The task: The answer must be only the lines below from the one holding "Click the Recall (%) row label" down to the one holding "This screenshot has width=1280, height=720.", ends included, printed exactly; please omit all pictures.

(Data records)

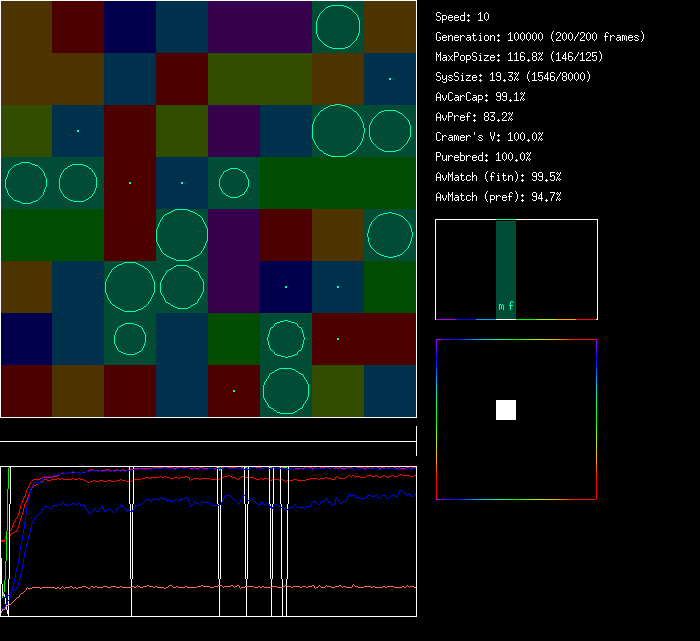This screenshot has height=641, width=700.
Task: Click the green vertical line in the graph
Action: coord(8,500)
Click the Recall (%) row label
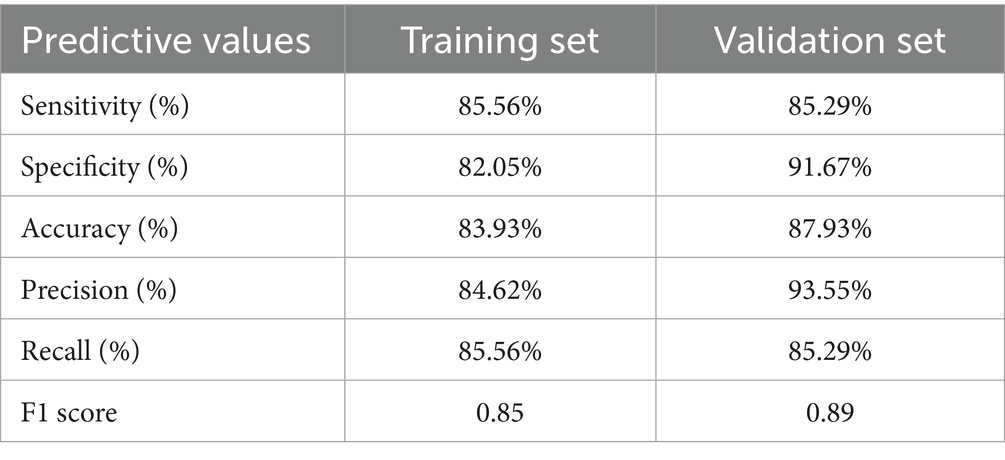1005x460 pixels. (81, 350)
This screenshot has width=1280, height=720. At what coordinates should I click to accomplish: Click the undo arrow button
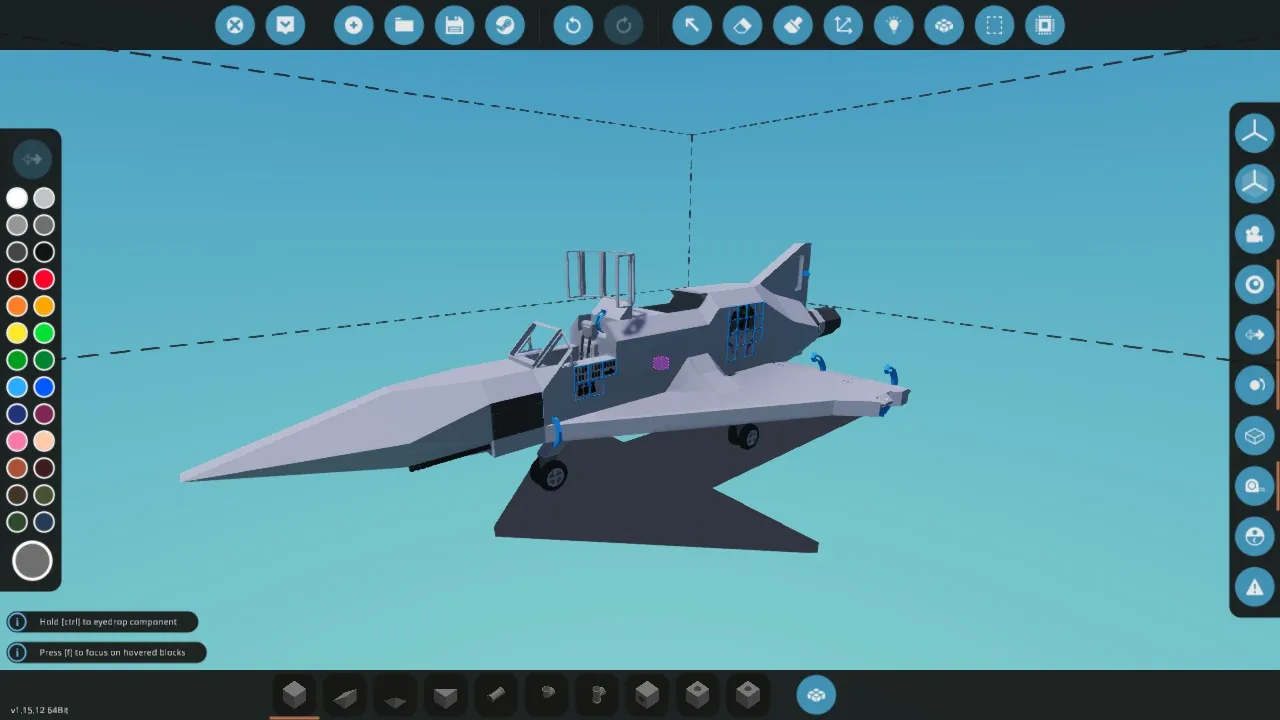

(End Data records)
(Data records)

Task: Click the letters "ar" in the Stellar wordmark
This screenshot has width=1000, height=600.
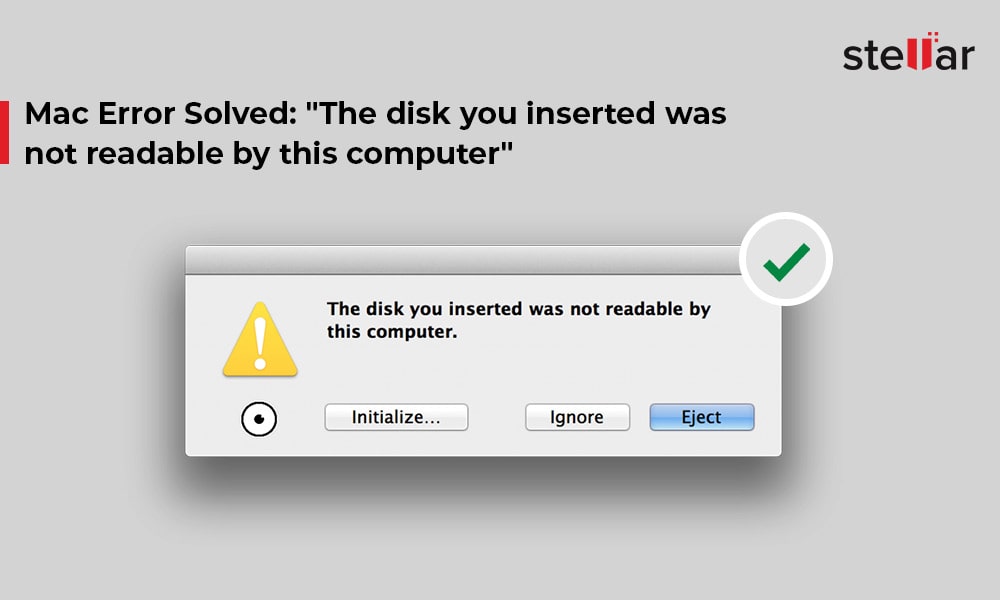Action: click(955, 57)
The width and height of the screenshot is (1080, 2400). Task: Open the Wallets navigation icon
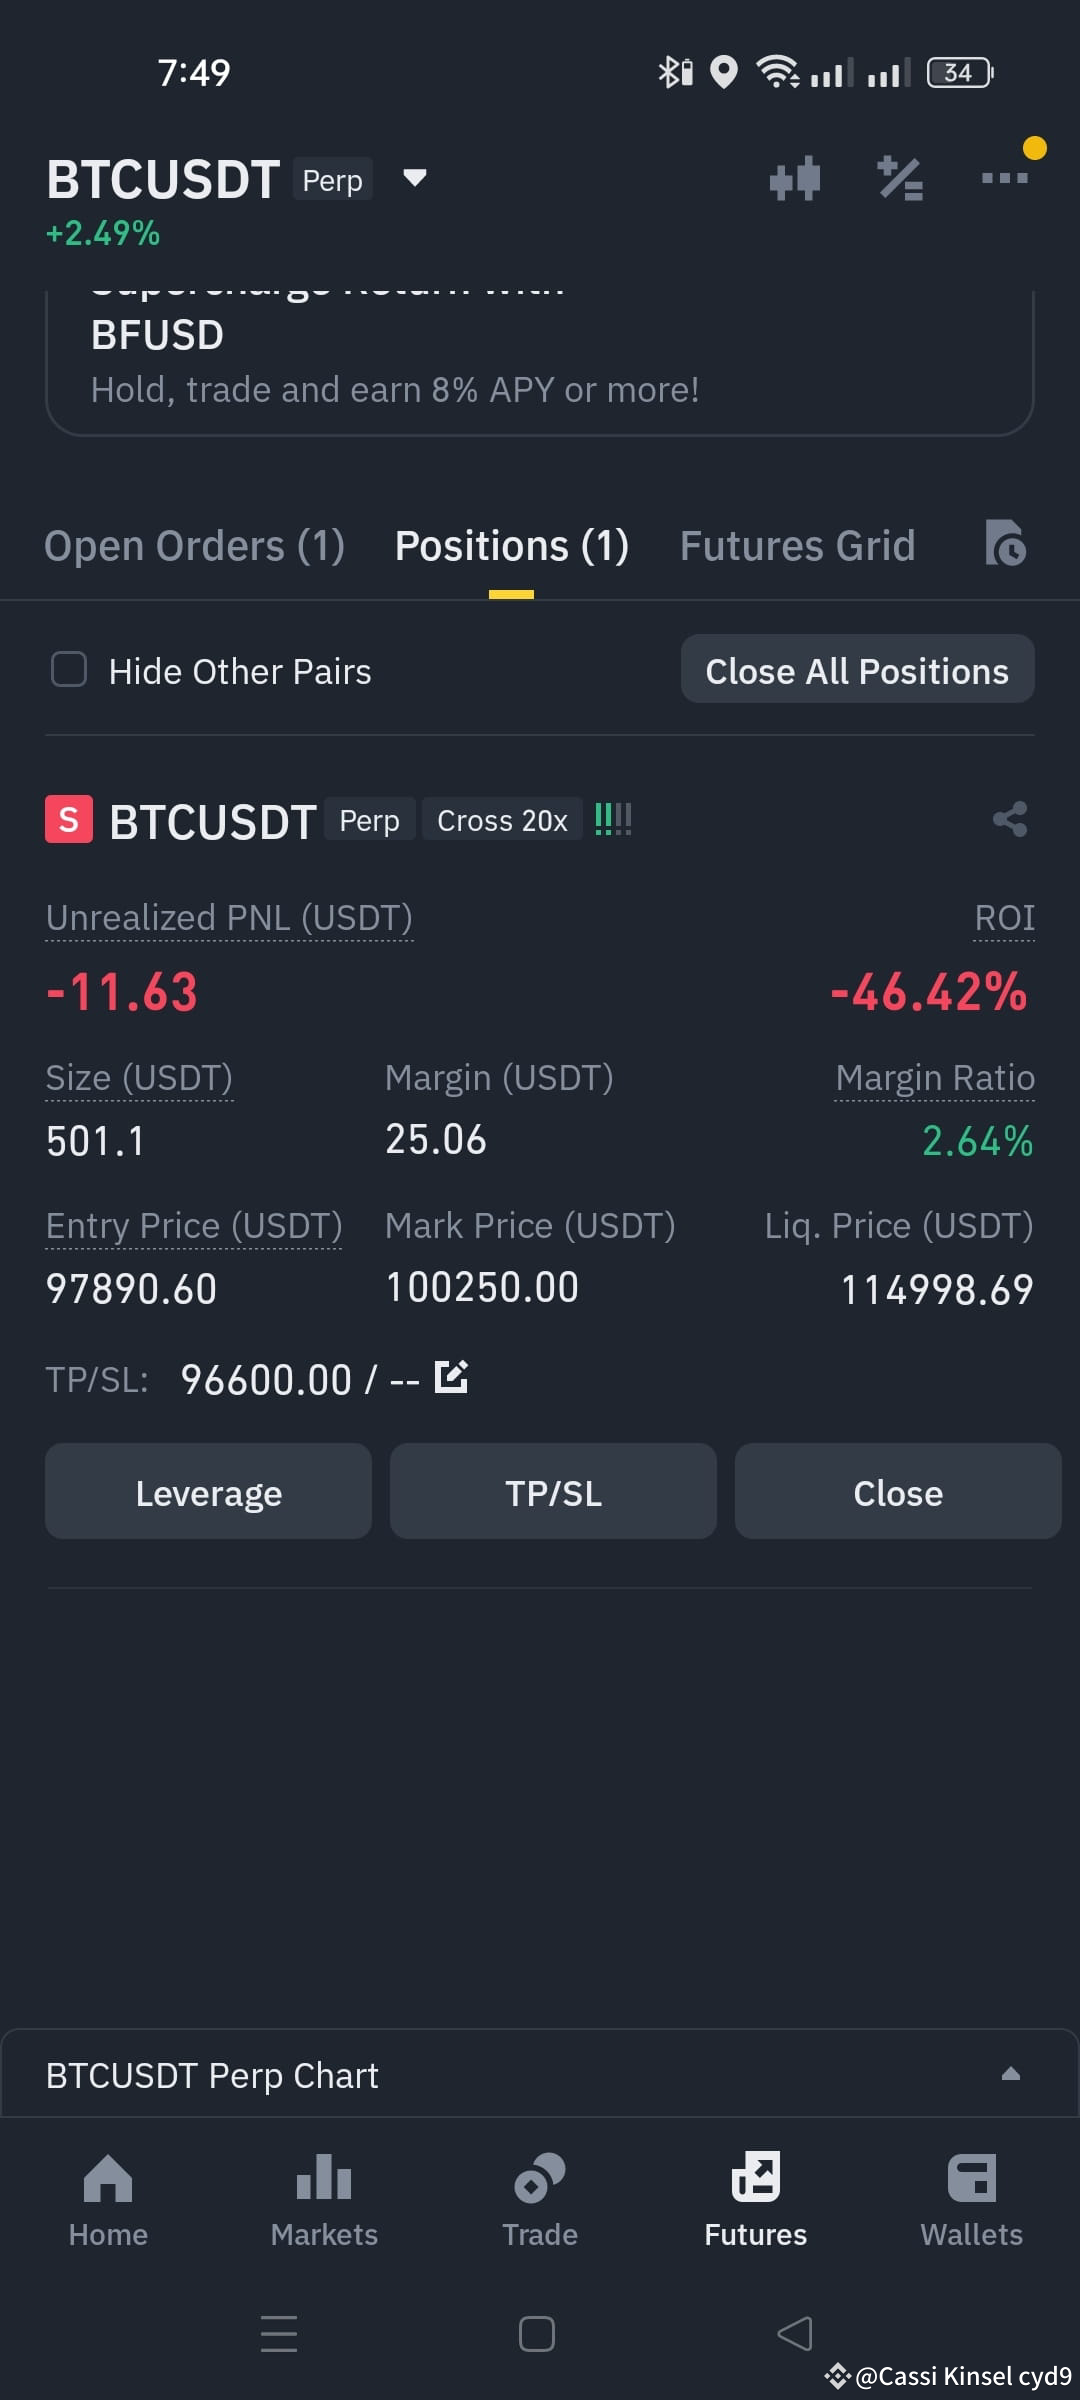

(End Data records)
(Data records)

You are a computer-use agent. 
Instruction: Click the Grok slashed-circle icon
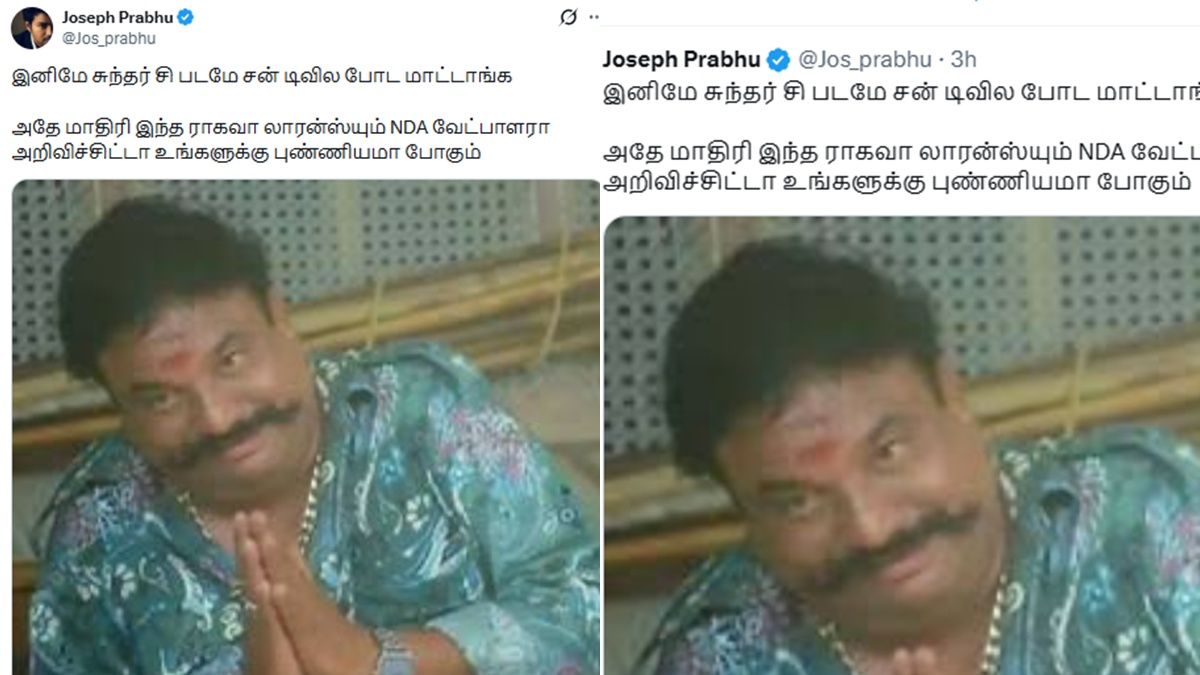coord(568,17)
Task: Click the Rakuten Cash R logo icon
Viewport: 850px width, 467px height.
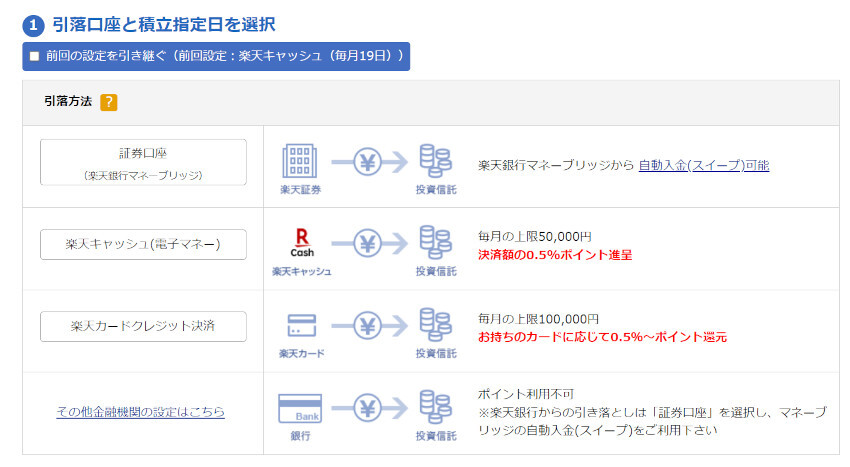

(End Data records)

Task solution:
Click the Recall (%) row label
1005x460 pixels. (81, 350)
This screenshot has width=1280, height=720. At what coordinates should I click to accomplish: Click the undo arrow button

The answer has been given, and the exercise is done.